Le Conseil économique, social, environnemental et culturel (CESEC) a ouvert, ce 1er septembre 2026 à Libreville, sa deuxième session ordinaire de l’année. Au centre des débats conduits par Guy Bertrand Mapangou: la reconnaissance des terres ancestrales et des sites sacrés par le droit positif. Un des deux dossiers sensibles, avec les soins de santé sur lesquels l’institution entend formuler des recommandations aux pouvoirs publics.
Dans son allocution d’ouverture, le président Guy Bertrand Mapangou a insisté sur la nécessité de produire des recommandations «objectives» et surtout «ancrées dans les réalités de notre pays».
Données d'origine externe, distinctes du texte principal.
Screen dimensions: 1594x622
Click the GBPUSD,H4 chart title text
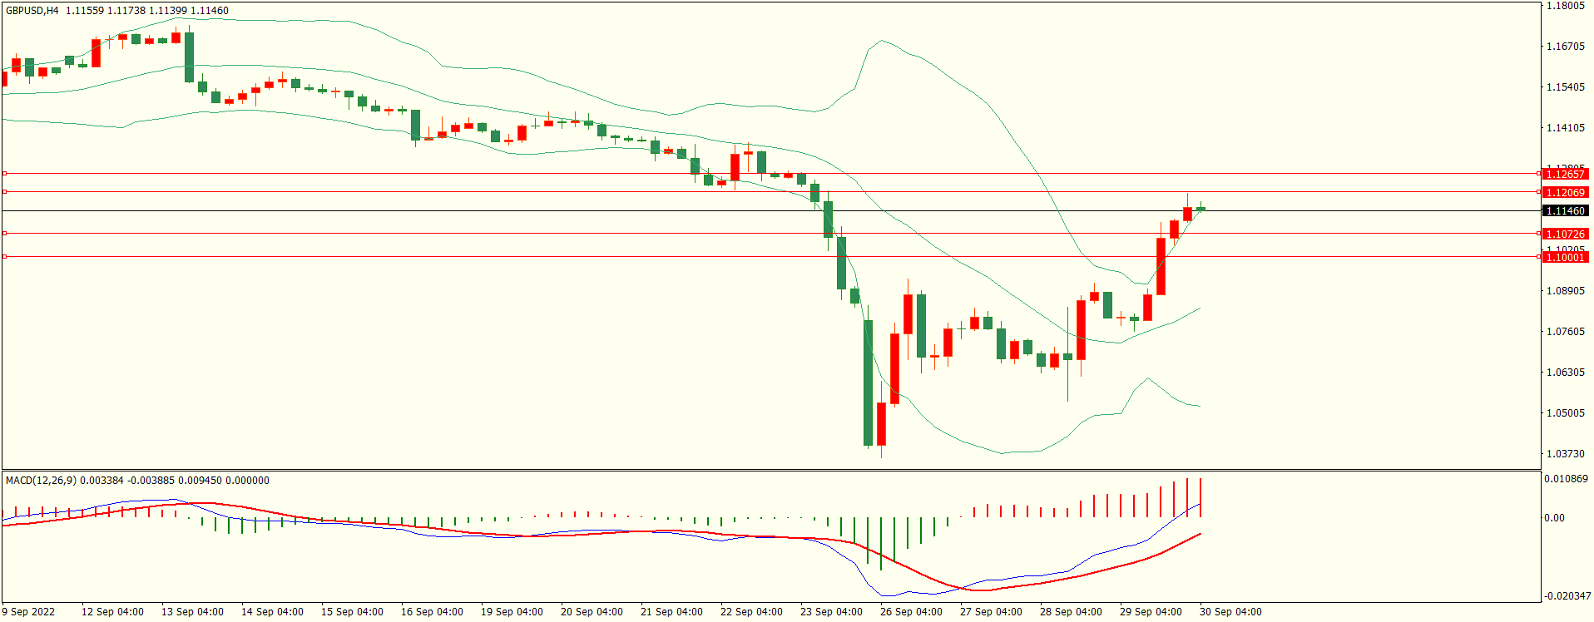[x=32, y=11]
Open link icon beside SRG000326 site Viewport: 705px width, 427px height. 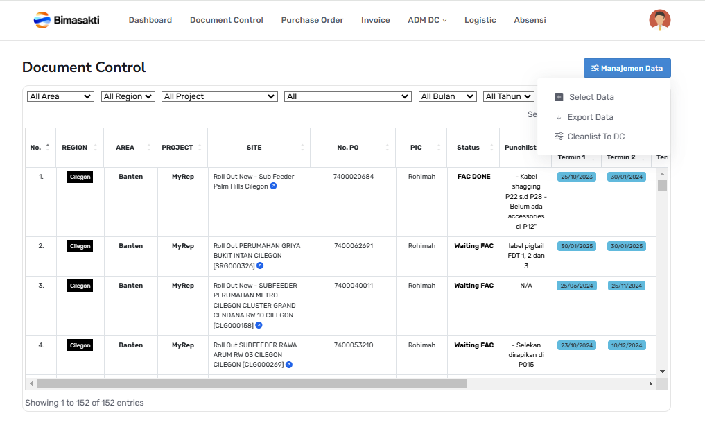pyautogui.click(x=260, y=265)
Sur le foncier, le CESEC veut ouvrir le débat sur la difficile articulation entre le droit moderne et les droits coutumiers. Pour le Président du CESEC Guy Bertrand Mapangou, le sol gabonais ne peut être considéré uniquement comme «une ressource marchande», puisqu’il constitue également «le berceau de notre identité».

L’institution entend donc examiner comment le droit positif, fondé notamment sur la domanialité étatique et l’exigence du titre foncier, peut mieux prendre en compte les terres ancestrales et les sites sacrés des communautés locales et autochtones.
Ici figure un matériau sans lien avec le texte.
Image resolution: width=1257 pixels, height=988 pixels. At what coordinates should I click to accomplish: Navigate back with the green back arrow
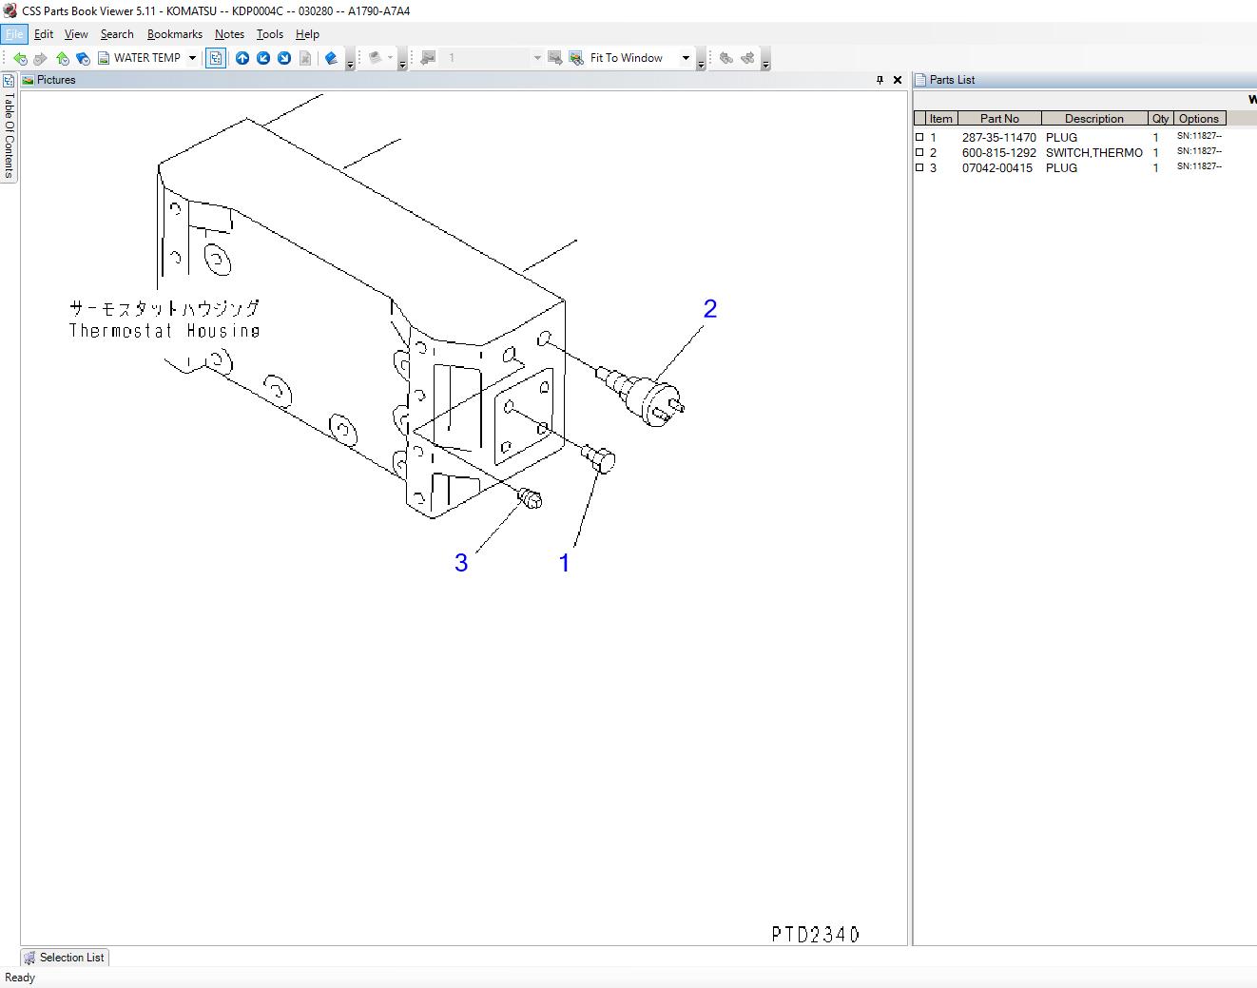pos(21,58)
Cette réflexion, portée notamment par des organisations de la société civile et des représentants des communautés autochtones, devrait également poser la question de la place de la mémoire et des traditions dans la République. Le CESEC va plus loin en appelant à l’instauration d’une Journée nationale fériée dédiée aux ancêtres. Une proposition que le Président du CESEC rattache directement au préambule de la Constitution, qui évoque la responsabilité du peuple gabonais devant «Dieu, ses Ancêtres et l’Histoire ». Pour GBM, il ne s’agit donc pas d’opposer tradition et modernité» mais plutôt de de rechercher un équilibre entre héritage culturel et modernisation de l’État.

Cette session intervient dans un contexte où le CESEC revendique un rôle accru dans l’accompagnement des politiques publiques. En ouvrant officiellement les travaux, Guy Bertrand Mapangou a donc appelé les conseillers à faire preuve «d’ouverture, de responsabilité et d’exigence». Car, a-t-il insiste, le foncier touche à «l’identité, au patrimoine, à la paix sociale et au développement économique”.

Le ton est donc donné pour cette deuxième session ordinaire du CESEC. Il appartient maintenant aux conseillers membres du CESEC de faire des recommandations capables de peser sur les décisions publiques et de répondre aux préoccupations concrètes des populations.